* [Information]:
____

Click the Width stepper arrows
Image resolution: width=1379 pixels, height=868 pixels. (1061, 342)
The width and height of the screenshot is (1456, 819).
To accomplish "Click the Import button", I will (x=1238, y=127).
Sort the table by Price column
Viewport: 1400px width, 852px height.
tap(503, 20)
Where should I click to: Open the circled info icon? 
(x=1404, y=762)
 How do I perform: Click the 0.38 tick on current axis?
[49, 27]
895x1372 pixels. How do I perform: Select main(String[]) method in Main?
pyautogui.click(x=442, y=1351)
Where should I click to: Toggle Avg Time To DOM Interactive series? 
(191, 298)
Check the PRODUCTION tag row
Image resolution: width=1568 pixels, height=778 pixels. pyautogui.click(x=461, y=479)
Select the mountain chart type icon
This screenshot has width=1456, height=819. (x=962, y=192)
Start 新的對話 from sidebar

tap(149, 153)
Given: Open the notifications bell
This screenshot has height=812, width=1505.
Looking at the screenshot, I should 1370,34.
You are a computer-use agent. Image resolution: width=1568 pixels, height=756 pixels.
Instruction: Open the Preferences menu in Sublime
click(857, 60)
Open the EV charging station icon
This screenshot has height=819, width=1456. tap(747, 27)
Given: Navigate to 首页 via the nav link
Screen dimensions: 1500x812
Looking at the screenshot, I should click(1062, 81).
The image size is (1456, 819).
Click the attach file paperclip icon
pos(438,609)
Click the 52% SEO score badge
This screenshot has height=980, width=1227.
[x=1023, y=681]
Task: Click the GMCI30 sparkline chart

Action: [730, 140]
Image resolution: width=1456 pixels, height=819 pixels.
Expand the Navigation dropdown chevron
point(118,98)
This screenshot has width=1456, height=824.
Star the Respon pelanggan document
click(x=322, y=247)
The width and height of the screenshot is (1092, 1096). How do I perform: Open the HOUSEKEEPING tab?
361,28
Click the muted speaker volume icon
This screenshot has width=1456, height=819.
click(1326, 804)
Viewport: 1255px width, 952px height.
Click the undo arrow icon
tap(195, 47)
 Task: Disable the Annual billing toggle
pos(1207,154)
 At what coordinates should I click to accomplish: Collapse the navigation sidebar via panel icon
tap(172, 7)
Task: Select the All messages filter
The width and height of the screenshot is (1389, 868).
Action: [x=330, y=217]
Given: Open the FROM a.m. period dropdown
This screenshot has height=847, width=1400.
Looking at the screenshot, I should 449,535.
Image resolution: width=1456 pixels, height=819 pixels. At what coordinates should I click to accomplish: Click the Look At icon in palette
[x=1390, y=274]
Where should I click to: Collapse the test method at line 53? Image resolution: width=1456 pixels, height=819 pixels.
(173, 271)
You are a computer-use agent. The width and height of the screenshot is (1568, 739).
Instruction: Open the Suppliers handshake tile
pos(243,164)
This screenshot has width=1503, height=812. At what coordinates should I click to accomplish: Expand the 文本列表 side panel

____

Take every line from the listing above that includes the word "Given" and copy it.

* [Answer space]:
Given: Open the notifications bell
Given: Navigate to 首页 via the nav link
Given: Open the FROM a.m. period dropdown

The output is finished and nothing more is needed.